● WHAT YOU ARE ASKED TO DO: Scan the records for lines with the word "Switch", and copy every such line.

++++++++++

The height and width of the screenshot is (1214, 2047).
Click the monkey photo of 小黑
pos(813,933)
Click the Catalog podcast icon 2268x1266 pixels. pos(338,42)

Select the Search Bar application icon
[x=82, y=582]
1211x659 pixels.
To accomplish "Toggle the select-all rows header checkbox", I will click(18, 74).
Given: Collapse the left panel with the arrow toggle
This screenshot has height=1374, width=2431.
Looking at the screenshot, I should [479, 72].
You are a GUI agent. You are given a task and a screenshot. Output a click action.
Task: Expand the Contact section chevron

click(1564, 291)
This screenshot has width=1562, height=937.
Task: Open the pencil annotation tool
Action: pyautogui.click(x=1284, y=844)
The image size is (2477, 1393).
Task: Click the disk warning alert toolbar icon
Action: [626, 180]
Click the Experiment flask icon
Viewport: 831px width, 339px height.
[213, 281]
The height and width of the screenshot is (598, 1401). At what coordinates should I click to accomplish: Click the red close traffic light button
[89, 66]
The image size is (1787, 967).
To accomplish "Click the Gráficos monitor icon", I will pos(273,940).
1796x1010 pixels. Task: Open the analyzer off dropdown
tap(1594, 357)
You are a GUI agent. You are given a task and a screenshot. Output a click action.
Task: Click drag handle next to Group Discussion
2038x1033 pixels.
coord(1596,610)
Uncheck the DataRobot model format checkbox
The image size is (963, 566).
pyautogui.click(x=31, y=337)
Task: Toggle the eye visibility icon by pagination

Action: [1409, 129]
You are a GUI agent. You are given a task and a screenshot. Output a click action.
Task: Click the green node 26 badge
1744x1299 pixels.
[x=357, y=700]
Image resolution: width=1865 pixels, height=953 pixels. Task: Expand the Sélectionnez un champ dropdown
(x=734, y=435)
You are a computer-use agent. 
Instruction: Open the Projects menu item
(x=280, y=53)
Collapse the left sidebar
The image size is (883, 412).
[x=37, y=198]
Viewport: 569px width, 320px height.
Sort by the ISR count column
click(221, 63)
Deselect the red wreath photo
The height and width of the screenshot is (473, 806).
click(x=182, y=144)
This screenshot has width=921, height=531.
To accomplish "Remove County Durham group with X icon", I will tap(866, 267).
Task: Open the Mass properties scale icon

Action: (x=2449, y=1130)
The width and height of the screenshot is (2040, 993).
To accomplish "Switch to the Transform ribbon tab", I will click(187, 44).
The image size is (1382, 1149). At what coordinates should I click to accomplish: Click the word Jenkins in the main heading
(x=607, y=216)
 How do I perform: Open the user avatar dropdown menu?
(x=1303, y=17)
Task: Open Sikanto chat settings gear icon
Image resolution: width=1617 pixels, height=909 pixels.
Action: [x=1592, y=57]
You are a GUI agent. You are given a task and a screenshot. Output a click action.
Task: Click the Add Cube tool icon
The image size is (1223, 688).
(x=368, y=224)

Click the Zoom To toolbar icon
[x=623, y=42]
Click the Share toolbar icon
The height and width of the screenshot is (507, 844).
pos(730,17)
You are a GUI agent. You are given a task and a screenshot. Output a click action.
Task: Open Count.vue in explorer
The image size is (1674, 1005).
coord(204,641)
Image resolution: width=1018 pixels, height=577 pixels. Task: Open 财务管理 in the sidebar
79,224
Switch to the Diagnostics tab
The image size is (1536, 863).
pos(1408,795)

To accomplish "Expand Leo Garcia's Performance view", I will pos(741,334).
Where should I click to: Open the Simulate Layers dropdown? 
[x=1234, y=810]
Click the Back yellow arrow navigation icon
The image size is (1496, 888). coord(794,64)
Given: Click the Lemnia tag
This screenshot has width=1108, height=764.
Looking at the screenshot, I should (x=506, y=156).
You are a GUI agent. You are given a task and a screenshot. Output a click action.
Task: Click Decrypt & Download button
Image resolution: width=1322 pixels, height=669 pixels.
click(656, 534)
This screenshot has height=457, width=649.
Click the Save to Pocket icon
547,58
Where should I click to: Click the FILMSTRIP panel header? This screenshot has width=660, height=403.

++++++++++

● RESULT:
To accomplish "Switch to the Transform ribbon tab", I will click(187, 44).
Switch to the Diagnostics tab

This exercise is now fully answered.